O ano de 2023 fechou com taxa média de desemprego de 7,8%, o menor resultado desde 2014. Há no País 100,7 milhões de ocupados, uma marca recorde. No ano passado, a massa real de rendimentos do trabalho ficou em R$ 295,6 bilhões, a maior da série do IBGE, com alta de 11,7% ante 2022.

Segundo o ex-diretor de Política Monetária do Banco Central (BC), o economista Luis Eduardo Assis, a inflação de serviços não está tão tranquila quanto poderia. Isso porque, ela tem forte correlação com o desemprego, que está historicamente muito baixo, e com o nível de atividade que, por sua vez, depende da taxa de juros. “Isso que desanima o Banco Central a ser mais ousado no corte dos juros”, afirma Assis.

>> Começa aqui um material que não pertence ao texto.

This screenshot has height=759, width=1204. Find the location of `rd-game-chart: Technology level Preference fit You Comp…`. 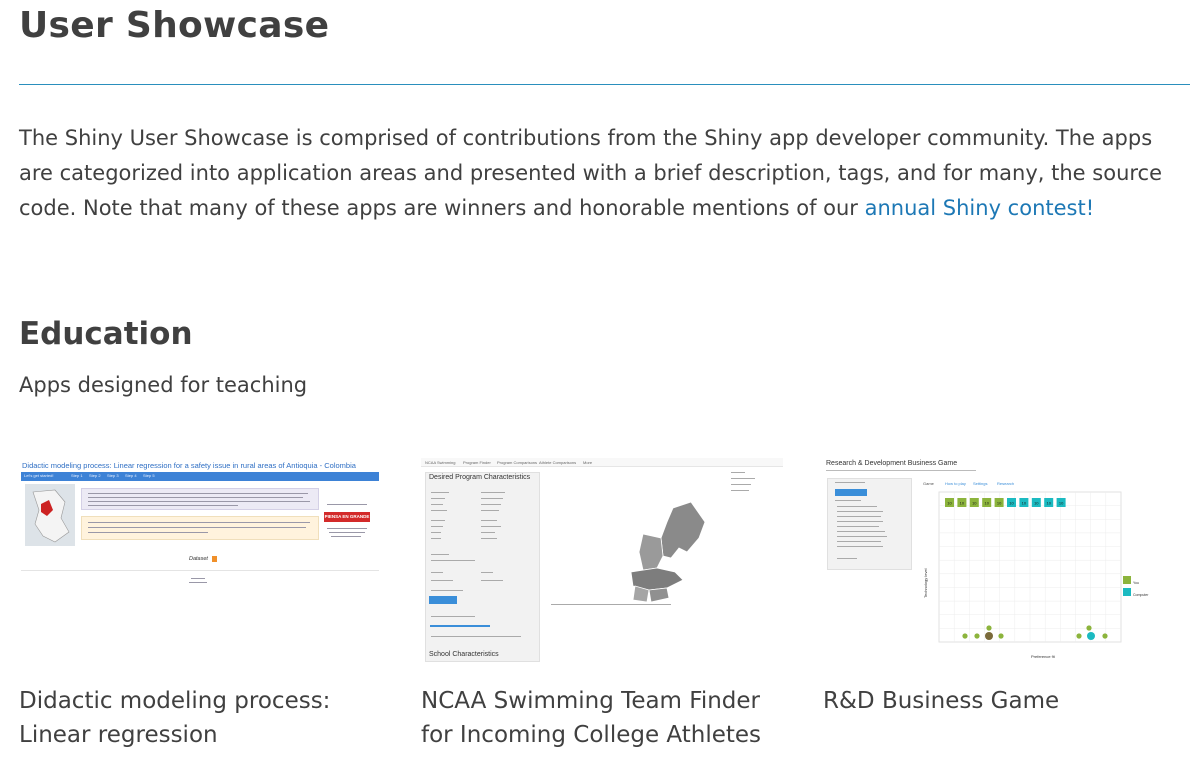

rd-game-chart: Technology level Preference fit You Comp… is located at coordinates (1036, 575).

Na última reunião do Comitê de Política Monetária (Copom) do BC, houve um corte de 0,5 ponto porcentual na taxa básica de juros para 11,25% ao ano. A sinalização do BC é de que os próximos cortes sejam também dessa magnitude. Na ata da reunião, consta que o colegiado ficou mais atento ao cenário doméstico, aos reajustes salariais e ao impacto na inflação de serviços.

“O setor de serviços é realmente um desafio para a política monetária”, afirma André Braz, economista do Instituto Brasileiro de Economia, da Fundação Getulio Vargas (Ibre/FGV).